彼が残してくれた宝物

「あれ? 樋口さんお腹空いてないんですか?」

樋口さんは、お弁当を開けたものの、ほとんど食べて居ない。

「俺の事は良いから、さっさと食って寝ろ!」

樋口さんは強い口調で言い、顔を歪め、右手で米神を押さえた。

え?
ひょっとして?…

私は椅子から立ち、斜向かいに座る樋口さんの額に手を向けた。しかし、樋口さんは拒み私の手首を掴んだ。

…熱い!
樋口さんの手が熱い!

さっきは気付かなかったけど、熱のある私が熱いと思うのだから、樋口さんは相当熱がある。私のがうつった?

「樋口さん! 具合悪いんですよね?」

「人の心配しなくていいから、早く寝ろ!」

「その言葉、そのままお返しします!」

「俺は、男だから大丈夫だ!」と、彼は訳の分からない事を言う。

男だろと、女だろうと、高熱を出せば体は辛い。
朝の、コーヒーにも手を抜かない樋口さんなのに…
どうして…さっき違和感があったのに…
私、気付かなかったんだろう。
だから、今夜はお弁当だったんだ…?

具合い悪いのに、私の食事の心配をして、私の面倒なんてみなかったら具合が悪くなる事もなかった筈。

「早く休んで下さい!」

あっ横になる前に、着替えをさせなくては?

「クローゼット勝手に開けますよ?」と、樋口さんに声をかけ、クローゼットを開けた。

さすが!

クローゼットの中も綺麗に整頓されていた。その中から、適当に樋口さんの着替えを出し、着替えてもらった。

薬を飲んだほうが良いと言っても、樋口さんは大丈夫だと言って、薬を飲もうとしない。

「あれー? 薬飲めないんですか? お子様ですね?」

「うるさい!」

もう!
大の大人が薬が嫌いとか、言わないでよ?

あっもしかしたら、アレルギーがあるのかもしれない。それなら無理に飲ませると大変な事になる。

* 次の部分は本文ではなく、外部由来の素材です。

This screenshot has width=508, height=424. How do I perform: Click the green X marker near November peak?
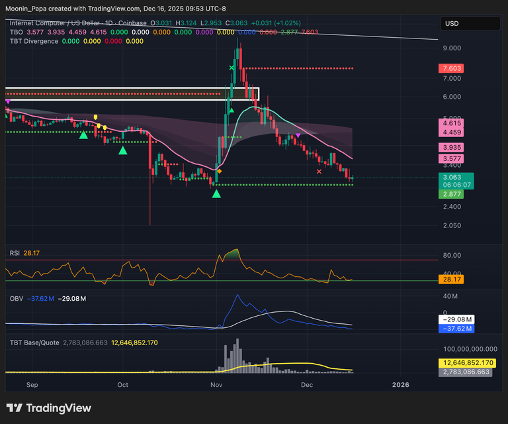coord(232,68)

「わかりました! 無理に飲まなくて良いですから、早く横になってください。」

私は薬を飲ませるのを諦め、樋口さんをベットに寝かせ、私はキッチンへ行き、冷凍庫を開ける。

高熱を出した時は、動脈部位を冷やした方が良いと、聞いたことがある。
ケーキなどに付けられる保冷剤が有ればと思ったが、

「やっぱり無いか…」

仕方なく、ビニール袋を探し、氷を入れ簡易氷嚢を作り、彼の首横と両脇の下に氷の入った袋を置く。